Nunca es tarde si la dicha es buena. Han transcurrido diez años desde que la ONU y diversas entidades dieron la voz de alarma: era necesario contar con una ley eficaz y contundente para proteger a los menores frente a cualquier tipo de violencia. Una década después, y a falta de previsibles ajustes en sede parlamentaria, España aprueba una de las leyes más ambiciosas de su entorno respecto a la protección de los más vulnerables.

Vulnerabilidad que puede traducirse en cifras, tan frías e impersonales como necesarias para radiografiar el problema de fondo: el 50 por ciento de las denuncias por agresión sexual en España tienen como víctima a menores. De ellas, solo un pequeño porcentaje terminan saliendo a la luz. Vulnerables, pero además invisibles.

La Ley de Protección Integral de la Infancia y la Adolescencia frente a la Violencia —cuyo texto impulsó un Gobierno de signo muy distinto del que lo ha terminado perfilando, lo que da esperanzas para el consenso político— tiene como uno de sus ejes centrales, precisamente, acabar con el velo de silencio y secretismo bajo el que se desenvuelven, por encima de todos, los delitos de carácter sexual. Acabar con la sensación de que la ley mira hacia otro lado ante el encubrimiento de los agresores.

Así, la nueva ley —conocida como Ley Rhodes, el famoso pianista víctima de abusos sexuales en su infancia— obligará a la ciudadanía, y especialmente a aquellos que por su trabajo tengan un contacto habitual con menores (como policías, funcionarios, sanitarios, educadores…), a denunciar toda situación de violencia que conozcan sobre un menor, incluso por medio de la red, aunque no sea delictiva.

Se trata de detectar, cuanto antes, los posibles casos de violencia contra menores, cuya situación de inferioridad de poder frente a sus agresores los lleva a soportar un dolor duradero y una humillación que marca, con frecuencia de manera irreversible, las etapas de mayor desarrollo personal. Curar la herida mucho antes de que deje cicatrices visibles.

Para paliar el tortuoso camino de quienes han sufrido algún tipo de violencia sexual en su infancia, la ley también prevé la modificación de ciertos artículos del Código Penal, de la Ley de Enjuiciamiento Criminal y de Protección Jurídica del Menor.

Uno de los aspectos fundamentales en este punto es que se amplía el plazo de prescripción de los delitos más graves cometidos contra menores. Con la nueva norma, la prescripción empezará a contar cuando la víctima cumpla 30 años —actualmente es a partir de la mayoría de edad—.

Este es un cambio muy positivo para las víctimas, ya que resulta habitual que los menores agredidos sufran secuelas tan graves que les impida hacer público el problema y atreverse a denunciar hasta que llegan a adultos.

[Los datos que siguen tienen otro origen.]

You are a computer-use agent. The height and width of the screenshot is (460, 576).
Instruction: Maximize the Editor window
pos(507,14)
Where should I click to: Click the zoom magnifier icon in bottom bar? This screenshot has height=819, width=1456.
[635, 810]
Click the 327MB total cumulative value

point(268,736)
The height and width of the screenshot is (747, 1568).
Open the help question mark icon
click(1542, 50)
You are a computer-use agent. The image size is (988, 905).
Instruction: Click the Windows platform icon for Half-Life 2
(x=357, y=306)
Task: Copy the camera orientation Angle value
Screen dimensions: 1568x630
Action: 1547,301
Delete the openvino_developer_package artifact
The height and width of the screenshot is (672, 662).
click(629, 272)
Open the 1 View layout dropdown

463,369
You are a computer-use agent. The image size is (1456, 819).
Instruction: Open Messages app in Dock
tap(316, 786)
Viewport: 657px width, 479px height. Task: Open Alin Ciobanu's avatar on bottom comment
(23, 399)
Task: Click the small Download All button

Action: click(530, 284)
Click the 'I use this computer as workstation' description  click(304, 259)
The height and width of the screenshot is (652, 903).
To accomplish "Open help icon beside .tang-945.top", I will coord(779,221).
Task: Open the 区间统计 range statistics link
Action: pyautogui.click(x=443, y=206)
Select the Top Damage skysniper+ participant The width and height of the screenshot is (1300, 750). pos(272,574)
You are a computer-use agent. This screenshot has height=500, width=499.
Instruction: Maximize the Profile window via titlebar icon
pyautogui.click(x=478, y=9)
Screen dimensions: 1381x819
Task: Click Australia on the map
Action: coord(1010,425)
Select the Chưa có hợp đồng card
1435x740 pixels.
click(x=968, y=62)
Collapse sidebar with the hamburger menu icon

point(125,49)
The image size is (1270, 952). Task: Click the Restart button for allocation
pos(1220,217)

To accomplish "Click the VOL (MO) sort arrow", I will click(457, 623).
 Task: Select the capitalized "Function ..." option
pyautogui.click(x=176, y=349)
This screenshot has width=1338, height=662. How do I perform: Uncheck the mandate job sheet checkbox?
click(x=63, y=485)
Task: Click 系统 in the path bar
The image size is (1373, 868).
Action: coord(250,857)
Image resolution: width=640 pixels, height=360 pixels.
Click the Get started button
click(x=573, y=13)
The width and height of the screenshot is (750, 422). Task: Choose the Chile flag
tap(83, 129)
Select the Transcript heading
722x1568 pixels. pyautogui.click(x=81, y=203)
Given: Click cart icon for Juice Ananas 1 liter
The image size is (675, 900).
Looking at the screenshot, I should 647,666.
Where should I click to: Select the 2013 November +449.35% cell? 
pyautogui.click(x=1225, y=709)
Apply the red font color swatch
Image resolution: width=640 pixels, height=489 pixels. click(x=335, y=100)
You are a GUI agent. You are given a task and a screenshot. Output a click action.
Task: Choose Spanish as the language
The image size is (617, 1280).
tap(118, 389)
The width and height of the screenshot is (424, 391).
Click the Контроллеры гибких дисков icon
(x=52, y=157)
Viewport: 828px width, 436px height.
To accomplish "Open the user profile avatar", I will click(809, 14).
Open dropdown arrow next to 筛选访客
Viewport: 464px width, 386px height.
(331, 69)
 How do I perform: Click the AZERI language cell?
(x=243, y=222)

¿Será suficiente? Muchas voces ya se han pronunciado para pedir que la prescripción de estos delitos comience a contar incluso a partir de los 45 años. Quizás es una tendencia que ya marcan otros países: Reino Unido, Canadá o Australia, así como en muchas regiones de Estados Unidos, los delitos sexuales más graves contra menores ni siquiera prescriben.

Evitar la revictimización

Un menor sentado frente a un policía, ante un juez para ratificar su denuncia, ante un médico forense y ante un tribunal es un menor que, hasta en cuatro ocasiones, experimenta las sensaciones negativas y humillantes del delito que ha sufrido. Una constante sobreexposición que victimiza, una y otra vez, a quienes han sido objeto de delitos execrables.

Así, entre las medidas de mayor calado en la práctica jurídica, la nueva ley establece la prueba preconstituida con carácter general para menores de 14 años o con discapacidad. Es decir, proteger a la infancia desde las instituciones, sin someter a los menores a las deficiencias procedimentales de la Justicia y evitando que su condición de víctima se mantenga, de forma innecesaria, durante un proceso interminable.

Con esta Ley, damos un paso más en la protección de la infancia hasta situarnos a la vanguardia internacional. Un paso de gigantes que trata de resolver problemas muy graves y muy concretos para un colectivo especialmente vulnerable. Y , más aún, tras la pandemia: no olvidemos que la violencia hacia los menores ha crecido un 48 % durante el confinamiento.

Una ley que mira hacia los menores, hacia quienes nunca deberían estar en el centro de la violencia, pero que, de alguna forma, también nos protege como sociedad.